Thursday, September 09, 2004

Course Management ≠ eLearning

When I was out promoting our new course management system (CMS) to faculty a few years ago, I was careful not to oversell it. I (properly) described Blackboard to faculty as nothing more than a Swiss army knife of useful administrative tools packaged into a simple web interface. I never used goofy terms like "eLearning platform."

Recycling a recent comment I made on Scott Leslie's EdTech Post:
The current CMS is not really a teaching and learning tool, even though some kinds of teaching and learning activities can take place on one. A CMS is fundamentally an administrative communication tool. I give you documents; you give me documents. I post announcements; you send mail to your study group to schedule a review session. I post your grade; you check it. It's easy to take pot shots at a product that doesn't deliver lofty learning outcomes. The only learning outcome that I hope we might be getting is a moderate overall improvement in student preparation for class by making reserve materials available in convenient form.
I have no gripes with Blackboard's administrative focus. If it had been "only" a tool for online learning, it would have drawn interest from about a dozen adventurous professors. Instead, Blackboard is a tool that justifies its expense by being generally useful, easy, and ubiquitous. The demand in higher education really was for an administrative tool that made the business of organizing a class simpler. Nevertheless, I had always envisioned the CMS as a possible scaffold for future web development. I hoped that Blackboard might become a place where we could conveniently slip in the stuff of real pedagogical value—the tools that truly facilitate and enhance the activities of a community of learners. It was a romantic notion, and one with a critical flaw. Did you spot it yet?

→ **EXCERPTED DATA**

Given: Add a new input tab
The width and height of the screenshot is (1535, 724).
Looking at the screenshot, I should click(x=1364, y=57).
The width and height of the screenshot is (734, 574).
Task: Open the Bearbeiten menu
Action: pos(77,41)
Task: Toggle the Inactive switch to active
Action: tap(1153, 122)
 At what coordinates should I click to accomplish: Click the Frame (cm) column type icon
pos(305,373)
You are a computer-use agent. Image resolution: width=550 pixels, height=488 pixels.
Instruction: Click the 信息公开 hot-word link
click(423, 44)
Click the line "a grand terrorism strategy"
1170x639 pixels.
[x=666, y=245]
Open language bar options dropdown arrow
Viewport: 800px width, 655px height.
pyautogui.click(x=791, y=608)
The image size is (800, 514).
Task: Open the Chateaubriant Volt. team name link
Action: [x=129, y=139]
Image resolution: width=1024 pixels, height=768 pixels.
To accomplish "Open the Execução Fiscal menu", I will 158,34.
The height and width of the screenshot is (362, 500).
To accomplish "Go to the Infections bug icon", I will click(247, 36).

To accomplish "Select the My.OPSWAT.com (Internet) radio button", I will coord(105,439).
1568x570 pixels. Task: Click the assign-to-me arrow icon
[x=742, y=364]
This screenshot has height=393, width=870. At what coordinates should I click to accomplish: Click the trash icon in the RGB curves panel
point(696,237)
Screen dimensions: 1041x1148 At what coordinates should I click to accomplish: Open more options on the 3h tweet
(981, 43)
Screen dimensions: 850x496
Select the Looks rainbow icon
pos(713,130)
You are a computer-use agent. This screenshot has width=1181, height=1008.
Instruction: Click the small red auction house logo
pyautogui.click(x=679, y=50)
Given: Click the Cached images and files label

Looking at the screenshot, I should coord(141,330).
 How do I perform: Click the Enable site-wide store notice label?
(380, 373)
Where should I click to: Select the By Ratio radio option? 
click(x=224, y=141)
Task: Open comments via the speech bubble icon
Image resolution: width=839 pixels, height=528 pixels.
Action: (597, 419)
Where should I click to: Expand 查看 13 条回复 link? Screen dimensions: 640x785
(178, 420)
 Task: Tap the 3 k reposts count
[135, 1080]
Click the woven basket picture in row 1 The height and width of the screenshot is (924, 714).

→ **REQUIRED TASK**
In the blog post on course management, how did the writer describe Blackboard to faculty? These rows come from a separate source unrelated to the blog post.

→ **SOLUTION TO THE PROBLEM**
As nothing more than a Swiss army knife of useful administrative tools packaged into a simple web interface.